Vient aussi la question des objectifs. Au Vietnam, il ne fallait pas laisser le Nord envahir le Sud pour endiguer la propagation du communisme. En Afghanistan, la logique est identique si ce n’est que la nouvelle menace est le terrorisme islamique.

 

Enfin, le point de vue des Etats-Unis sur l’issue du conflit lors de leur retrait diffère. Au Vietnam, ils ont reconnu en interne qu’ils ne pouvaient le remporter et ont considéré qu’il était préférable de limiter la casse en partant et proposer une issue pacifique sans la garantie qu’elle soit respectée. Pour l’Afghanistan, la réponse fut étonnante : mission accomplie, le terrorisme a été endigué.
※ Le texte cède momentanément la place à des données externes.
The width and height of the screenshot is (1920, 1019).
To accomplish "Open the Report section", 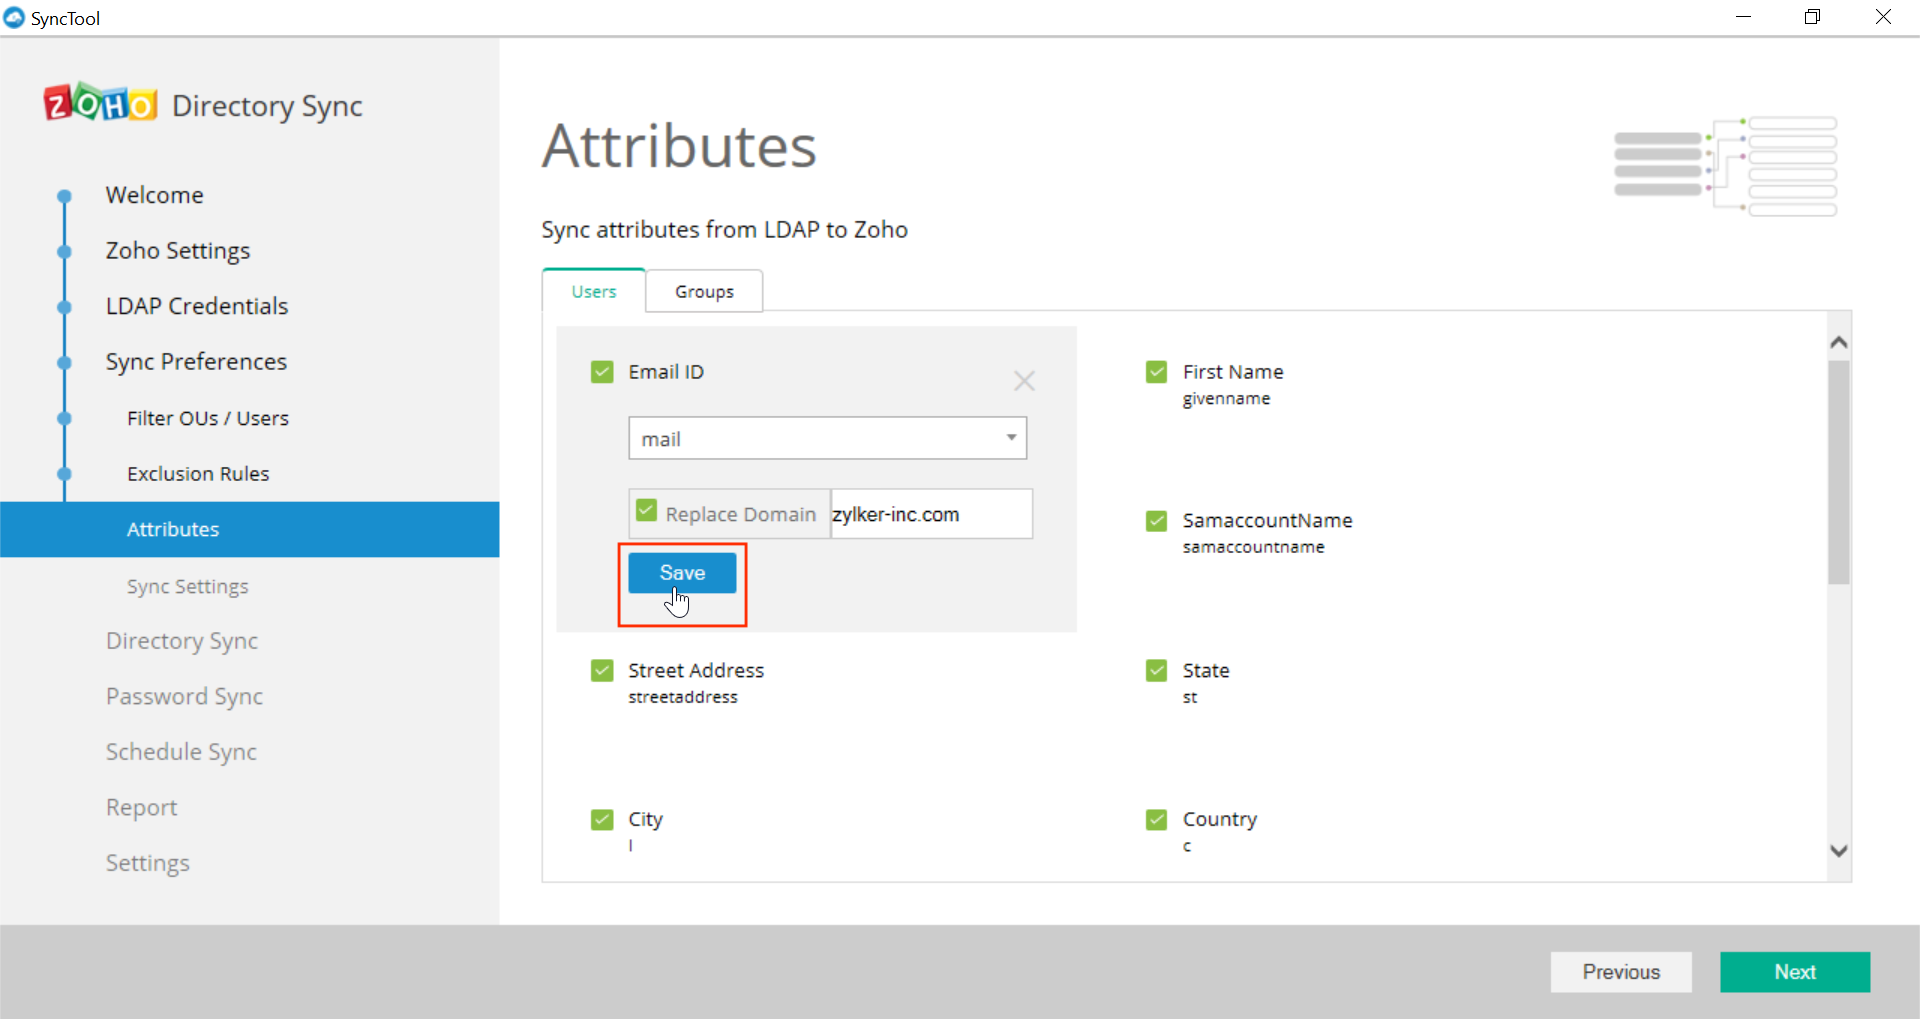I will point(141,807).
Il est vrai que voir les Talibans, qui sont toujours considérés comme un groupe terroriste, s’emparer de Kaboul et proclamer le retour de l’Emirat islamique est une victoire … mais pas pour les Etats-Unis. Une manière bancale de dissimuler une défaite.

 

Les Talibans, au ban ou au banc de la communauté internationale ?

 

Une fois la surprise digérée vient la question de la reconnaissance des Talibans par les autres Etats.

 

Pour la Russie et la Chine, la question ne se pose pas : ils ont gagné donc ce sont eux les nouveaux maîtres du pays donc il faut les reconnaitre tout en les mettant en garde de ne pas faire n’importe quoi, surtout avec la Chine qui partage une frontière et dont toute ingérence dans sa province musulmane entrainerait une riposte militaire. Quant à la Russie, tant que les Talibans ne menacent pas leurs intérêts, ils ne connaitront pas le danger d’une intervention soviétique russe.

 

Pour les Etats-Unis et surtout l’Union européenne, la question est plus délicate. D’une part, ils défendent le principe d’un gouvernement élu démocratiquement par le peuple et non la prise de pouvoir par un groupe terroriste pour accorder leur reconnaissance. D’un autre côté, il n’y a plus de réelle opposition politique car le dernier président a fui aux Emirats Arabes Unis et nul ne sait si les Talibans sont sincères dans leurs discours d’apaisement. Par conséquent, la position officielle est de ne pas reconnaitre pour l’instant mais de dialoguer. La véritable question est si le pragmatisme triomphera ou non à moyen-terme.

 

Il est trop tôt pour déterminer l’avenir de l’Afghanistan, les Talibans n’étant encore qu’au début de la construction étatique. Leurs priorités sont l’instauration de leur pouvoir sur l’ensemble du territoire, la lutte contre la résistance dans les zones qu’ils ne contrôlent pas et la diplomatie pour obtenir la reconnaissance de la communauté internationale.

 

L’Union européenne se retrouve face à une nouvelle vague migratoire qui risque, une fois encore, de devoir affronter une nouvelle résurgence des mouvements d’extrême droite. Quant aux Etats-Unis, après leur défaite au Vietnam et le chaos laissé en Irak qui s’est propagé au Moyen-Orient, leur crédibilité est une fois encore entachée.

 

Que vont-ils en tirer ? Un film sur Rambo qui triomphe à lui seul des Talibans. Encore une manière de s’enrichir en dissimulant une défaite réelle par une victoire imaginaire.